■ Requirements ■
Extend the email below about Airflow's dependency management proposal, starting right after its last line.

## Begin Source text

Just to update the plan and have some summary for those who did not read my
TL;DR mail (and include probot integration). Here is a shorter summary of
the proposal I have:

   1. Keep the current process of *pip install -e[<extras>]* unchanged -
   taking into account the limits from setup.py
   2. Add *requirements.txt* file with a fixed set of requirements (always *==
   -* including transitive deps). Those will be *managed by probot*,
   similarly to dependabot.
   3. PRs in CI will use the requirements.txt file as a constraint file
   (known to work) when running tests to avoid transitive dependency problems
   4. Daily CRON job installs all deps from scratch without *requirements.txt
   - * to detect early problems with current set of dependencies. An
   example of that from last night [1]: the CRON job failed and I
   could prepare the fix [2] while PRs of contributors continued to work.
   5. Airflow installation for development will be guaranteed to work with *pip
   install -e . [<extras>] --constraints requirements.txt *from master - no
   matter the state of transitive dependencies
   6. We will modify setup.py to also have a way to take the constraints,
   to guarantee installation works. Something like: *pip install
   apache-airflow==1.10.6[<extras>,constrained] *

I'd love to hear more comments and ask you about opinion on that proposal.

[1] Failed CRON job from last night - triggered likely by "from scratch"

## End Source text
## Begin Given information

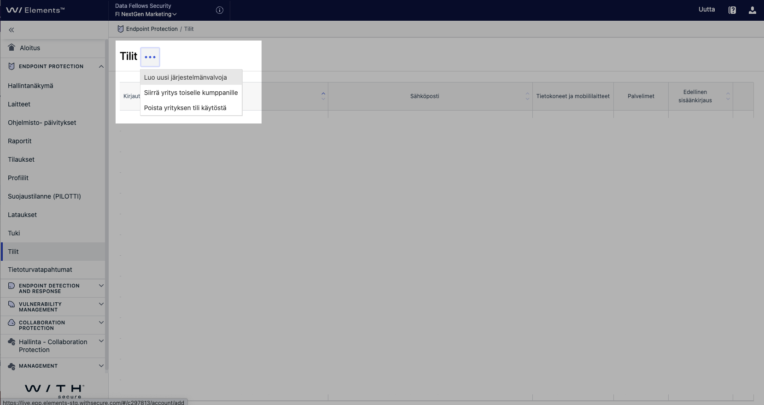764x405 pixels.
Task: Expand the Vulnerability Management section
Action: click(101, 304)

## End Given information

■ Expected output ■
dependencies: https://travis-ci.org/apache/airflow/builds/618832805
[2] Fix to the last night CRON job failure:
https://github.com/apache/airflow/pull/6691
[4] AIP-8 - Split Hooks/Operators to separate packages:
https://cwiki.apache.org/confluence/pages/viewpage.action?pageId=100827303
[3] AIP-21 - Changes in import paths
https://cwiki.apache.org/confluence/display/AIRFLOW/AIP-21%3A+Changes+in+import+paths

*@Dan Davydow* -> Fully agree we should have something like that. I think
this should be part of AIP-8 [3] when we get there. I hope we can learn a
lot about those when we get AIP-21 [4] fully implemented and backporting
packages generated and used for people as preparation for Airflow 2.0
migration (I hope it will happen soon - we are very close to have
automation in place to move all the packages from contrib - worked on by
Kamil BreguĊ‚a).  Having such (probot managed) set of requirements + a way
to test it automatically is - I think - an important prerequisite to start
designing it (and work out a reasonable approach for cross-dependency
problems).

J.

On Mon, Nov 18, 2019 at 6:18 PM Dan Davydov <[email protected]>
wrote:

> My 2 cents on the long-term plan:
> Once Airflow has Dag Isolation (i.e. DAG python dependencies are completely
> decoupled from Airflow), we should pin the core Airflow deps, and package
> operators separately with version ranges (for the reasons Ash mentioned
> about libraries vs applications).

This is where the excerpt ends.